あくまで楽観視なムサシに異論を唱える者が居た。


「あれ、ケイタじゃないか。
 どうしたんだよオマエが一番だろ?」


もっともな疑問をムサシが言う。
するとケイタの背後には2番と3番のバッターがいた。


「カヲルに美和先輩まで、どうしたんだ?」


ムサシがそんな事を考えていると相洋のナインはベンチの方へと入っていく。


「だからオレ達の攻撃は終わったんだよ。 3人で。」
「なんだってぇぇぇ!」


たったの3人で攻撃が終わってしまった、しかもこんなに早く。
ムサシには信じられなかった。
しかし事実は事実であり1番のケイタ、2番のサトルは三振でカヲルは打つ事は打ったのだが内野フライに終わってしまった。
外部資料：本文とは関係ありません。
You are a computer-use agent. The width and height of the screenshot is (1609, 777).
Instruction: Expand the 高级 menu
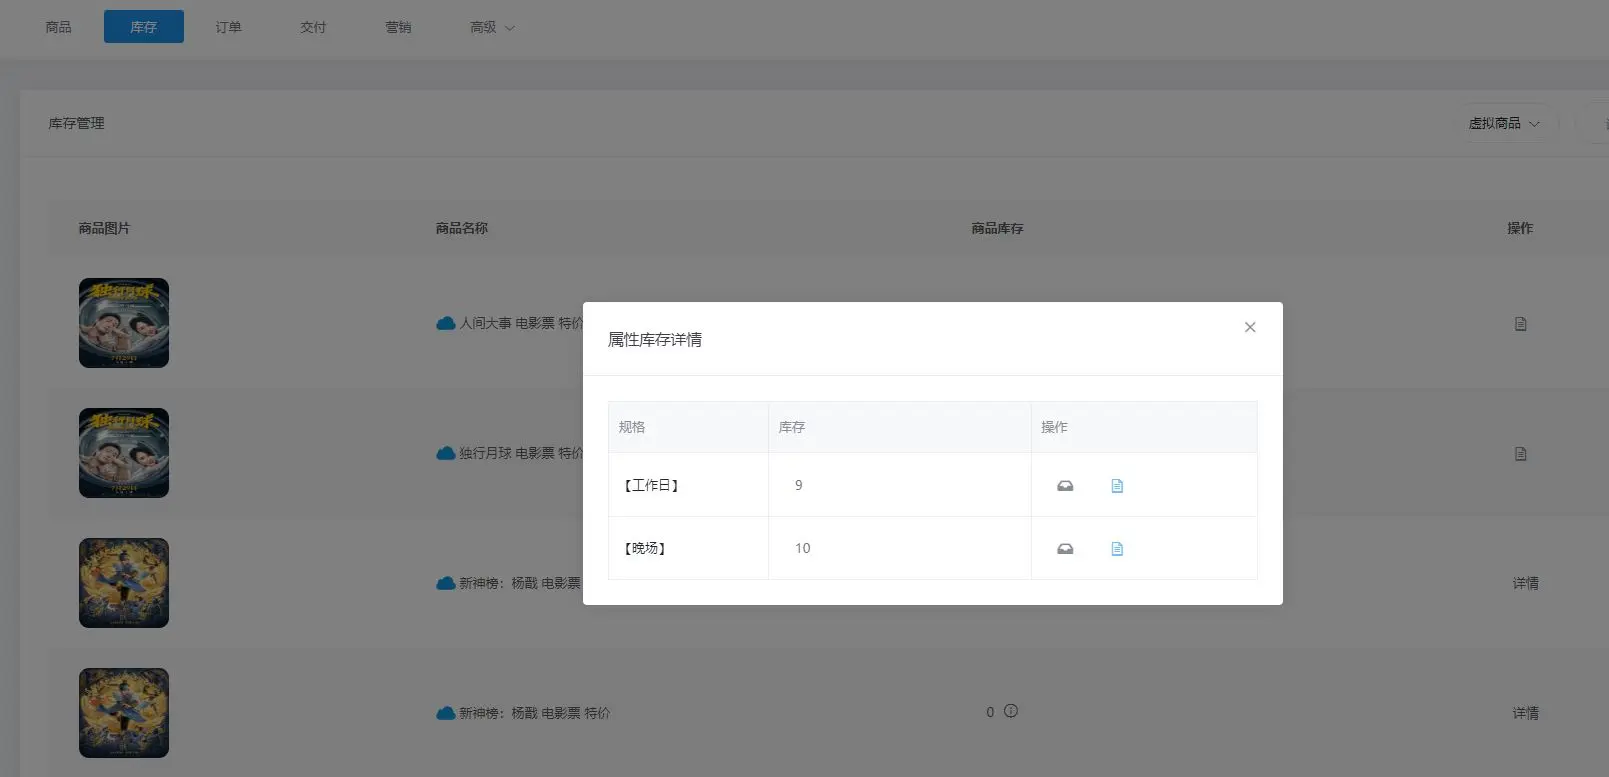(492, 27)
「いや、さすがベスト4ですね。 全く歯が立ちませんでしたよ。」
「カヲルはまだいいさ。 オレとケイタなんか三振だぜ。」
「さ、早く守備につきましょうか。」
「「「「「オウ!」」」」」
「...こんなに早く...」


カヲルの一言で第壱高のナインは守備に散ったがムサシだけは呆然としていた。










そして回も進み二回の表となった。
打席には4番の松田ワタルが既に立っていた。
彼が打席に入ると周りは静かになった。

そしてマウンドにはシンジがいる。
誰もがこの時を待っていたかのように緊張が走る。

二人の対決を水上タケシが見ていた。
シンジがまだ本気を出していない事はタケシには分かる。
あの時の対決ではシンジは打たせて取るような投球ではなく、三振をとるピッチングであった。
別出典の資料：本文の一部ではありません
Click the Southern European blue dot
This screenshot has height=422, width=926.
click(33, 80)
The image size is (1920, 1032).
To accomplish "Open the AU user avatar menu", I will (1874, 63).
「さて、どこまでやるのか見せてもらうぜ、ワタル、そして碇シンジ。」





(さて、この打者はどうしようか)
(うん、下手な小細工は多分通じないと思うから本気でいくよカヲル君)
(OK、思いきり投げてくれ)


シンジ達の考えがまとまり投球のモーションに入る。
その時僅かにだがシンジの顔が引き締まり眼光が鋭くなった。


「来るか。」


シンジのその僅かな変化を肌で感じたタケシが呟く。
ワタルはバットを握る手に力が篭めた。
どうやら初球から狙う気であった。










ビッ
ボールが投げられた。























誰もが目を疑った。






















シンジの投げたボールは今までとは違いかなりのスピードが出ていたのだ。
誰もが打てないと思った。
いやそんな考えすら思い浮かばなかった。
それ程にシンジの投げたボールは速かった。






















しかしボールは高く打ち上がった。






















あたりは静寂に包まれたままであった。




















打球は遠くへと飛んでいた。























誰もが入ると信じていた。
それ位にいい当たりだった。























しかしボールはある位置で失速してしまった。





















そしてそのままボールはセンターの定位置へと落ちてきてムサシがそのまま取った。






















「アウト!」


審判がそう宣言した時グラウンドは騒然とした。





シンジは安堵のため息を漏らした。
まさかあのボールを打てるとは思ってもいなかったようだ。

「ふぅ。 さすがはベスト4の4番か...
 取り敢えずは1勝かな、勝負はまだこれからだけど。」


そうである今回は以前の水上タケシのように1回の勝負ではなく、最低でもあと2回は打席が回ってくるのだ。
1回目の打席でしかも初球でシンジのあのスピードに着いて来たのである。

次の打席では下手をすれば負けてしまう−−−
そうシンジの頭によぎったが同時に嬉しくもあった。
自分が全てを懸けて挑む相手が現れた事に。





「まだ始まったばかりか...」


ワタルは自分の痺れた手を見ながら呟いた。
シンジの投げたボールは想像以上に速く重い、その為球威に負けてしまったのだ。
ワタルにはシンジが実力的に自分と対等の位置にいる事を思い知らされた。





そんな二人を複雑な思いでタケシは見ていた。


「ワタルのヤツ いつの間にあんな力を...
 だが碇のヤツ球威はあるが...あの時の気迫はなかったな。」


タケシはそう肌で感じていた。





















そして試合は投手戦へと移って行った。